Of the seven Melbourne finals Djokovic has made, he has won them all. If any extra motivation is needed, winning Sunday will allow the Serb to reclaim the number one ranking after Rafael Nadal was sent packing in the last eight.
"Respect to Roger for coming out tonight when he was obviously hurt and not even close to his best in terms of movement," said defending champion Djokovic, who is in his 26th Grand Slam final.
"He started well at the beginning and I was pretty nervous. It was very important for me to win that first set. Mentally I relaxed after that."

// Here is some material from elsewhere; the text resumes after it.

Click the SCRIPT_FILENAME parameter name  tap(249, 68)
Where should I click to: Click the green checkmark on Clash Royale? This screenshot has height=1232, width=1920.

It was the fourth time Djokovic had beaten Federer at the semifinal stage in Melbourne after doing the same in 2008, 2011 and 2016.
Federer, the 2018 champion, came into the match with a groin injury that he picked up in his five-set, come-from-behind quarter-final win against Tennys Sandgren.
He was seen around Melbourne Park before the match with tape on his upper right leg and there were even rumors that he might pull out.
But that is not in the 38-year-old's nature – he has only ever given up four walkovers in his long career – so the show went on.
Power and finesse
Djokovic was the clear favorite after beating the third seed in every Grand Slam meeting since Wimbledon 2012, but in their 50th career clash it was Federer who initially set Rod Laver Arena alight.
The opening game, on Federer's serve, lasted six minutes in an indication of what might be in store.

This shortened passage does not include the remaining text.